In February 1942, a group of citizens in the Hilo and Puna areas organized a company of volunteers to assist in anti-sabotage and other actions against the enemy under Col. Andrew T. Spalding (a former commander of the 299th Infantry). By May of 1942, the unit was headquartered at the National Park Service headquarters building. The park service was also providing the Rifles with training sites. The unit was assigned to patrol 22 miles of coastline.

Second Regiment Hawaii Rifles (Kohala Battalion)

J. Scott Pratt submitted a plan for volunteers to defend Kohala to the Army. It was approved and they began in February 1942. The second's mission was similar to the first regiment's and Pratt became its Colonel.
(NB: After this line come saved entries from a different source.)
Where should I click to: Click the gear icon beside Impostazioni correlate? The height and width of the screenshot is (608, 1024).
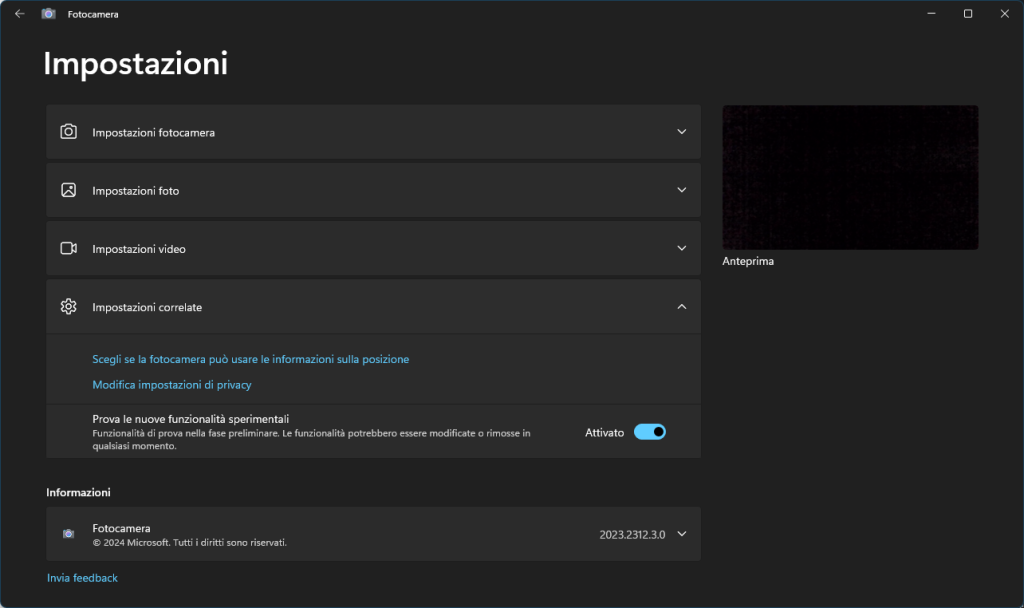[68, 307]
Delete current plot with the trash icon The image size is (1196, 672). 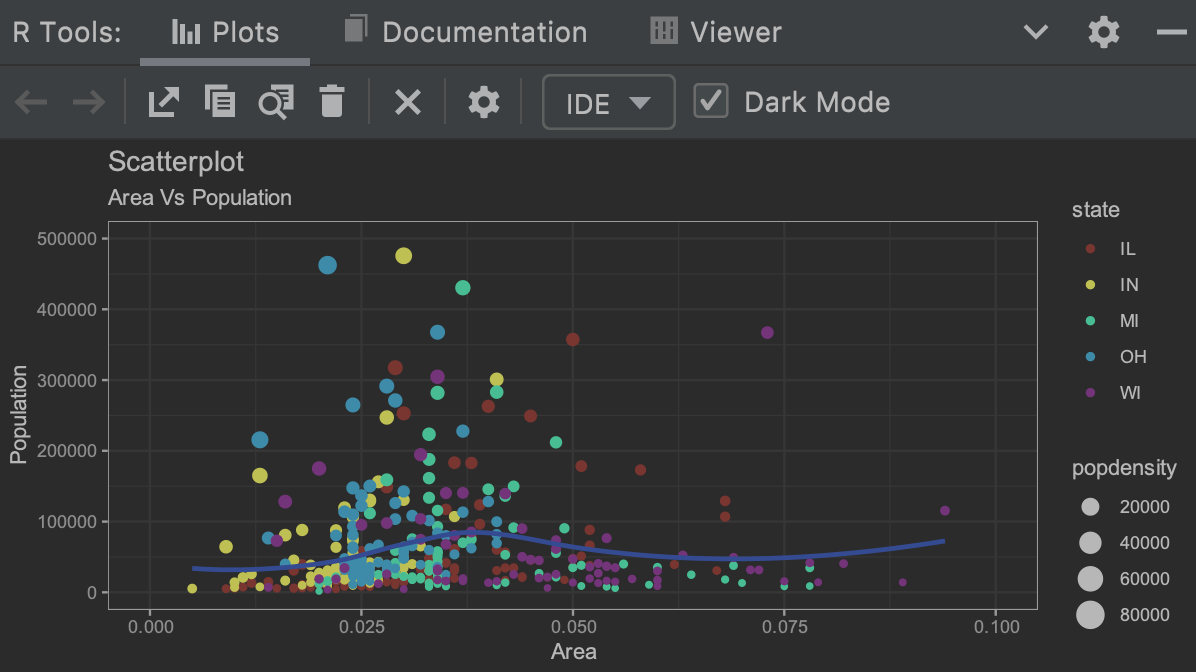coord(332,101)
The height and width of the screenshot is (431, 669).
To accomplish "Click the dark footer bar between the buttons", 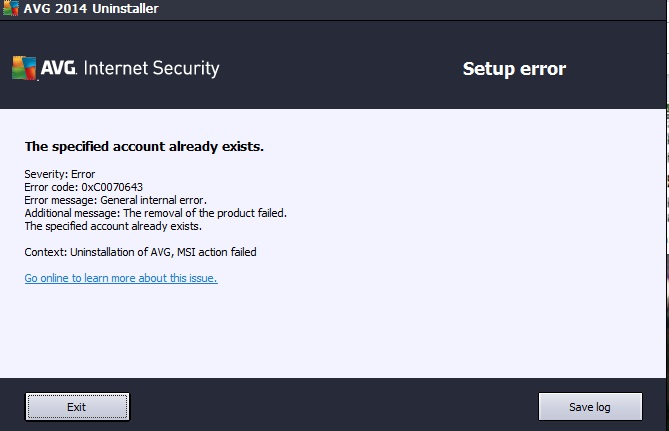I will [x=334, y=405].
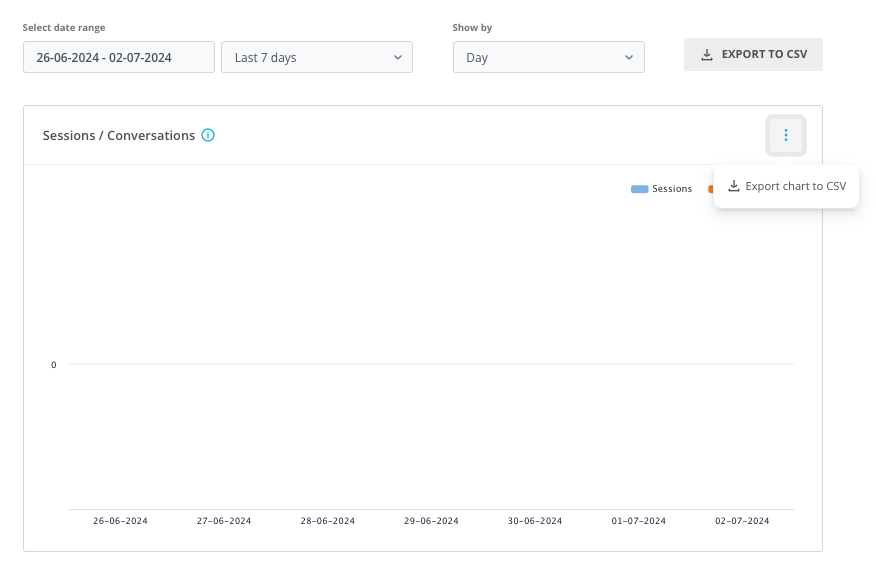Click the 26-06-2024 x-axis label
This screenshot has width=876, height=568.
120,521
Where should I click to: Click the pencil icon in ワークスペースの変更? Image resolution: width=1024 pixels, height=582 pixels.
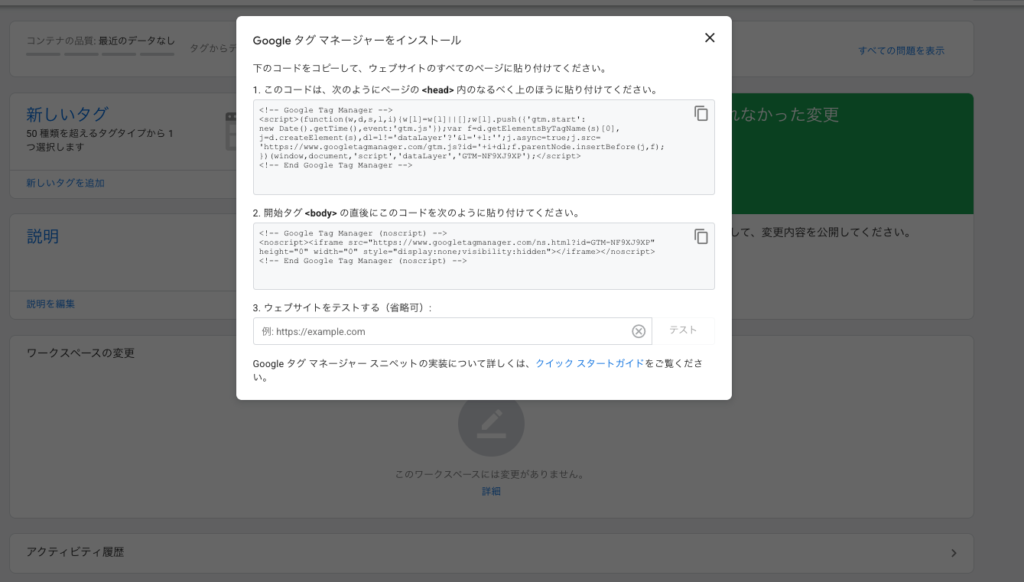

Hawaii Rifles Enlisted Insignia
| Master Sergeant | Tech Sergeant | Staff Sergeant | First Sergeant | Tech 5 | Sergeant | Tech 4 | Corporal | Private First Class | Private |

Hawaii Rifles Officer Insignia
| Colonel | Lieutenant Colonel | Major | Captain | 1st Lieutenant | 2nd Lieutenant | Warrant Officer |

First Regiment Maui Volunteers

In February 1942, Col. Charles Lyman organized a meeting of sugar and pineapple plantation managers to discuss forming a volunteer defense group. This included a cavalry unit called "The Mounties." In 1945, their commanding officer was Col. Elmore P. Lydgate.

Molokai-Lanai Volunteers

In April 1942, L. Thornton Lyman helped organize four companies of infantry and a platoon of cavalry on the island of Molokai. They assisted the Army with defense of the small island.

First Regiment Kauai Volunteers

In March 1942, a group of volunteers were raised consisting of mainly Filipino about the size of a regiment. In July 1945, their commanding officer was Paul H. Townsley.